Try it
Each line of the data below must be reproduced without any change.

Stored items:
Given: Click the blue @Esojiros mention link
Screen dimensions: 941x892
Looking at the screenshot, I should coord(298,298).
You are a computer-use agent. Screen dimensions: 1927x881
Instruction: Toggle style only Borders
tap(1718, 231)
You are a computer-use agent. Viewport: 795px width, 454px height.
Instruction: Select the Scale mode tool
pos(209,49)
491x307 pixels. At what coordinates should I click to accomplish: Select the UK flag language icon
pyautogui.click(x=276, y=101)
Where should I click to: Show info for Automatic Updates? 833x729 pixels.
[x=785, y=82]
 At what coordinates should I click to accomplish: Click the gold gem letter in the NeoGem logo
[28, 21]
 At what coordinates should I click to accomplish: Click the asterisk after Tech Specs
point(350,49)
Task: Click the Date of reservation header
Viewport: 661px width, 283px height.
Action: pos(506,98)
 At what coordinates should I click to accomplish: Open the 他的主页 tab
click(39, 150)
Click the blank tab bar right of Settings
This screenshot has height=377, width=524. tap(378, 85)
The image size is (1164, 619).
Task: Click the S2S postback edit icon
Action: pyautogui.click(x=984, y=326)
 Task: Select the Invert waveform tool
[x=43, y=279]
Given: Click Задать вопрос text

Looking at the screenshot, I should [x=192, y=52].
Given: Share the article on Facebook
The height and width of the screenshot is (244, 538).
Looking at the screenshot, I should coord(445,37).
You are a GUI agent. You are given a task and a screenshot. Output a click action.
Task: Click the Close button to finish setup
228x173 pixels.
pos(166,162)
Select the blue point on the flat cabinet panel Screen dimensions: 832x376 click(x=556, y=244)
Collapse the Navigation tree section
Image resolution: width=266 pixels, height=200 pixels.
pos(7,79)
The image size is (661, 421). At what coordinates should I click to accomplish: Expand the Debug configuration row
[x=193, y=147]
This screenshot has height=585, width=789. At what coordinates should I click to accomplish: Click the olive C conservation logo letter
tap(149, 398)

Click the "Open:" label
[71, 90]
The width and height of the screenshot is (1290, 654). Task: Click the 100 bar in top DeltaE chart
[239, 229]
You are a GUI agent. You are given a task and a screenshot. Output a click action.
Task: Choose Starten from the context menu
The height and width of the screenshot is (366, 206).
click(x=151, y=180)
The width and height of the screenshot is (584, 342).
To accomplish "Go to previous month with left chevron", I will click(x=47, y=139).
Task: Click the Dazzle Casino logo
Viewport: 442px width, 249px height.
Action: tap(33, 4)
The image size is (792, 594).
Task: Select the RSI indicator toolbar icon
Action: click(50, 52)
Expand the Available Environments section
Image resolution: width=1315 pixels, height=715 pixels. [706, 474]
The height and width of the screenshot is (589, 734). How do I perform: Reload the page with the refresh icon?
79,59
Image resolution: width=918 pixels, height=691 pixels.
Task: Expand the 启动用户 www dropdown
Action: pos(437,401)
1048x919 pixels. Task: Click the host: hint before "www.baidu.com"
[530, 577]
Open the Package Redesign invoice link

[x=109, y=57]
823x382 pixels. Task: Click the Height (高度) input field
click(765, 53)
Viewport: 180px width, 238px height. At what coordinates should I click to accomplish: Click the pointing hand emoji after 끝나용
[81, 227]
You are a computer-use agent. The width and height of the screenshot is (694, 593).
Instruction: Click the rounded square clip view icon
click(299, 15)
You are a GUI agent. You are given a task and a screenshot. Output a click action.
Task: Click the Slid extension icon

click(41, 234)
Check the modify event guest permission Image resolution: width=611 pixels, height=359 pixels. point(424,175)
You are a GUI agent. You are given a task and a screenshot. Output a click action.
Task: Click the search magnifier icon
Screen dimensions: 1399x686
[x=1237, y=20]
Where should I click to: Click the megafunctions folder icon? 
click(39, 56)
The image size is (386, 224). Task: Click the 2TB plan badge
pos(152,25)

Task output
Given: Click the blue @Esojiros mention link
Screen dimensions: 941x892
Looking at the screenshot, I should coord(298,298).
You are a computer-use agent. Screen dimensions: 1927x881
Instruction: Toggle style only Borders
tap(1718, 231)
You are a computer-use agent. Viewport: 795px width, 454px height.
Instruction: Select the Scale mode tool
pos(209,49)
491x307 pixels. At what coordinates should I click to accomplish: Select the UK flag language icon
pyautogui.click(x=276, y=101)
Where should I click to: Show info for Automatic Updates? 833x729 pixels.
[x=785, y=82]
 At what coordinates should I click to accomplish: Click the gold gem letter in the NeoGem logo
[28, 21]
 At what coordinates should I click to accomplish: Click the asterisk after Tech Specs
point(350,49)
Task: Click the Date of reservation header
Viewport: 661px width, 283px height.
Action: pos(506,98)
 At what coordinates should I click to accomplish: Open the 他的主页 tab
click(39, 150)
Click the blank tab bar right of Settings
This screenshot has height=377, width=524. tap(378, 85)
The image size is (1164, 619).
Task: Click the S2S postback edit icon
Action: pyautogui.click(x=984, y=326)
 Task: Select the Invert waveform tool
[x=43, y=279]
Given: Click Задать вопрос text

Looking at the screenshot, I should [x=192, y=52].
Given: Share the article on Facebook
The height and width of the screenshot is (244, 538).
Looking at the screenshot, I should coord(445,37).
You are a GUI agent. You are given a task and a screenshot. Output a click action.
Task: Click the Close button to finish setup
228x173 pixels.
pos(166,162)
Select the blue point on the flat cabinet panel Screen dimensions: 832x376 click(x=556, y=244)
Collapse the Navigation tree section
Image resolution: width=266 pixels, height=200 pixels.
pos(7,79)
The image size is (661, 421). At what coordinates should I click to accomplish: Expand the Debug configuration row
[x=193, y=147]
This screenshot has height=585, width=789. At what coordinates should I click to accomplish: Click the olive C conservation logo letter
tap(149, 398)

Click the "Open:" label
[71, 90]
The width and height of the screenshot is (1290, 654). Task: Click the 100 bar in top DeltaE chart
[239, 229]
You are a GUI agent. You are given a task and a screenshot. Output a click action.
Task: Choose Starten from the context menu
The height and width of the screenshot is (366, 206).
click(x=151, y=180)
The width and height of the screenshot is (584, 342).
To accomplish "Go to previous month with left chevron", I will click(x=47, y=139).
Task: Click the Dazzle Casino logo
Viewport: 442px width, 249px height.
Action: tap(33, 4)
The image size is (792, 594).
Task: Select the RSI indicator toolbar icon
Action: click(50, 52)
Expand the Available Environments section
Image resolution: width=1315 pixels, height=715 pixels. [706, 474]
The height and width of the screenshot is (589, 734). How do I perform: Reload the page with the refresh icon?
79,59
Image resolution: width=918 pixels, height=691 pixels.
Task: Expand the 启动用户 www dropdown
Action: pos(437,401)
1048x919 pixels. Task: Click the host: hint before "www.baidu.com"
[530, 577]
Open the Package Redesign invoice link

[x=109, y=57]
823x382 pixels. Task: Click the Height (高度) input field
click(765, 53)
Viewport: 180px width, 238px height. At what coordinates should I click to accomplish: Click the pointing hand emoji after 끝나용
[81, 227]
You are a computer-use agent. The width and height of the screenshot is (694, 593).
Instruction: Click the rounded square clip view icon
click(299, 15)
You are a GUI agent. You are given a task and a screenshot. Output a click action.
Task: Click the Slid extension icon

click(41, 234)
Check the modify event guest permission Image resolution: width=611 pixels, height=359 pixels. point(424,175)
You are a GUI agent. You are given a task and a screenshot. Output a click action.
Task: Click the search magnifier icon
Screen dimensions: 1399x686
[x=1237, y=20]
Where should I click to: Click the megafunctions folder icon? 
click(39, 56)
The image size is (386, 224). Task: Click the 2TB plan badge
pos(152,25)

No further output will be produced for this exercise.